Y si bien las exigencias ciudadanas abarcaron un amplio abanico de demandas, todas parecen haber tenido en común la búsqueda de transformaciones que permitan que Chile sea un país más inclusivo, con mayores niveles de participación y equidad. En el ámbito laboral, varias son las deudas pendientes para avanzar hacia ese estatus.
Por una parte, y aunque resultan innegables los esfuerzos por generar más puestos de trabajo, los desafíos siguen estando en la creación de empleo de calidad. No se trata sólo de contar con salarios que cubran las necesidades básicas del trabajador y su familia, se trata también de ofrecer empleos protegidos, vale decir, con contrato escrito, liquidación de sueldo y cotizaciones para pensión, salud y seguro de desempleo. Todavía se estima que en Chile un tercio de los trabajadores de jornada completa obtiene un sueldo menor a los 250 mil pesos y un 52,9% de los asalariados presenta un empleo protegido.
Vencer la precariedad laboral significa, asimismo, hacerse cargo de las prácticas abusivas que vimos este año. Seres humanos trabajando durante la noche bajo llave, hombres y mujeres desempeñándose ilegalmente bajo condiciones de higiene y seguridad calificadas por las autoridades como inhumanas, formaron parte de las denuncias enfrentadas por la Dirección del Trabajo.

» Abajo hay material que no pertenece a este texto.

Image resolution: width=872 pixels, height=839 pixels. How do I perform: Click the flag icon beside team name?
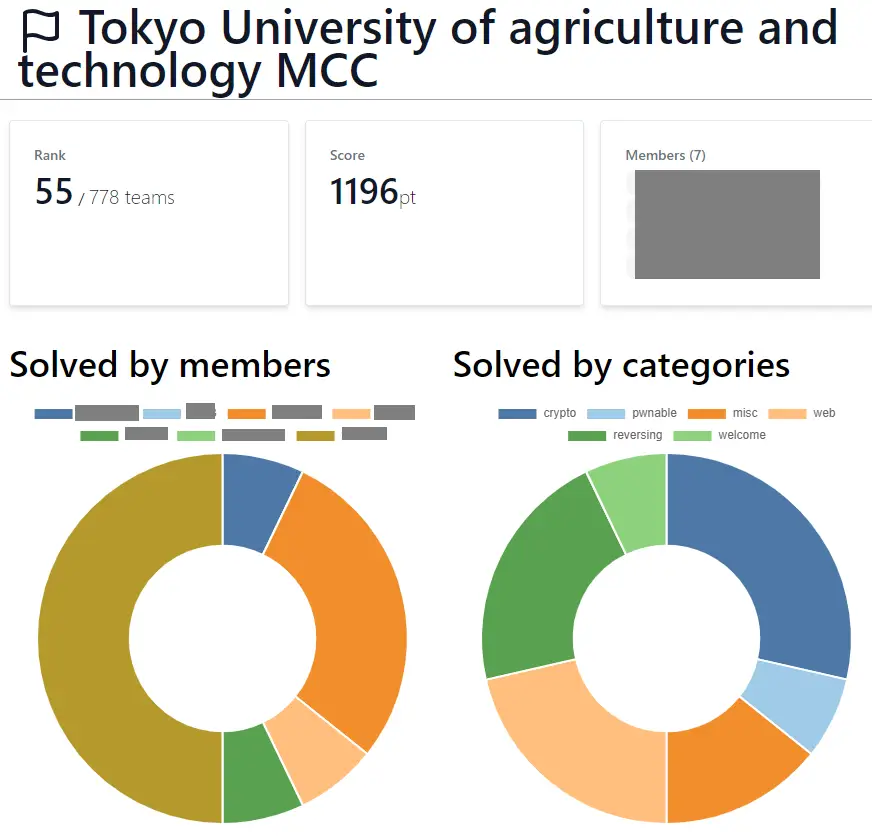(41, 31)
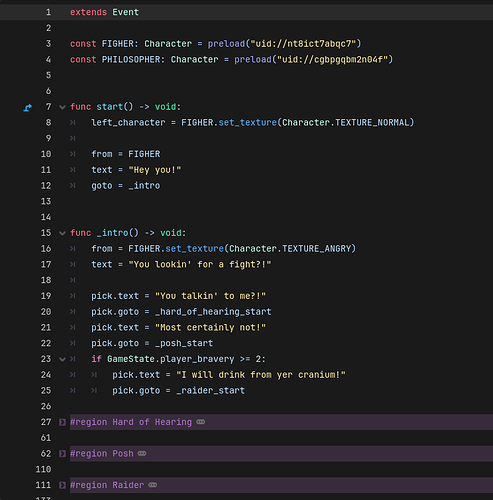The height and width of the screenshot is (500, 493).
Task: Click line number 15 in the gutter
Action: point(46,233)

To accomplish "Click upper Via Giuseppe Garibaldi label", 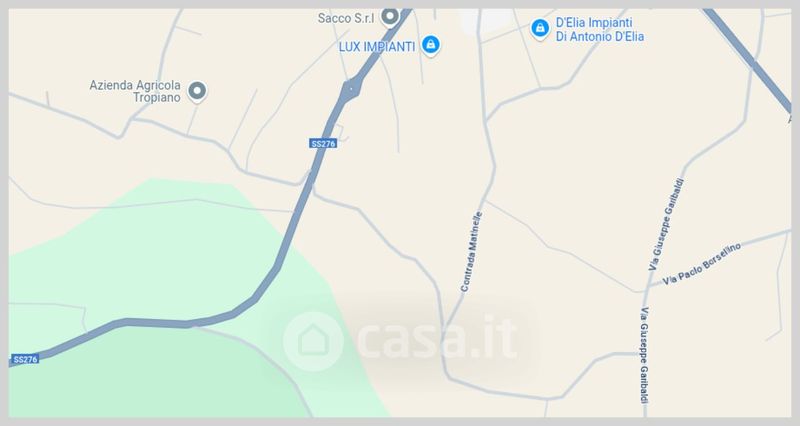I will click(666, 224).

En este contexto es urgente contar con más y mejores dirigentes sindicales, capaces de representar los intereses de los trabajadores y trabajadoras, particularmente de aquellos en condiciones más precarias, y de liderar relaciones laborales basadas en el diálogo y la colaboración. Revertir las bajas cifras de sindicalización es un desafío tanto para los dirigentes como para el empresariado.
Para que el 2012 se convierta en el año de las respuestas ya se están dando algunos pasos. Celebro los cambios que la ministra Matthei está llevando adelante en SENCE, porque una capacitación de calidad para los más pobres permitirá entregar las herramientas necesarias para que muchos accedan a mejores fuentes laborales. Es un justo reconocimiento al esfuerzo de cientos de trabajadores y trabajadoras a los que se les privó de la oportunidad de una buena educación y capacitación laboral.
La Dirección del Trabajo recientemente anunció el endurecimiento de su política de multas a empresas infractoras. Aunque no podemos descansar sólo en el Ejecutivo para solucionar los abusos laborales, sin duda constituye una señal de los avances que vienen en ese terreno.
Tras casi cuatro meses de trabajo la CPC y la CUT están ad-portas de anunciar un nuevo acuerdo laboral. Todo indica que esta vez, se acercaron posiciones respecto a materias como seguridad laboral, el acceso de trabajadoras y trabajadores menos calificados a la oferta de capacitación, la protección del empleo en situaciones de crisis y la ampliación del seguro de cesantía. Esperamos durante 2012 seguir siendo un espacio que pueda promover este diálogo.
El conflicto es inherente a la vida social, es impensable una sociedad sin puntos de vista opuestos, sin intereses distintos. La pregunta es si el año 2012 esos conflictos explotarán nuevamente en las calles, o si seremos capaces de encauzarlos y darles una respuesta acorde al Bien Común.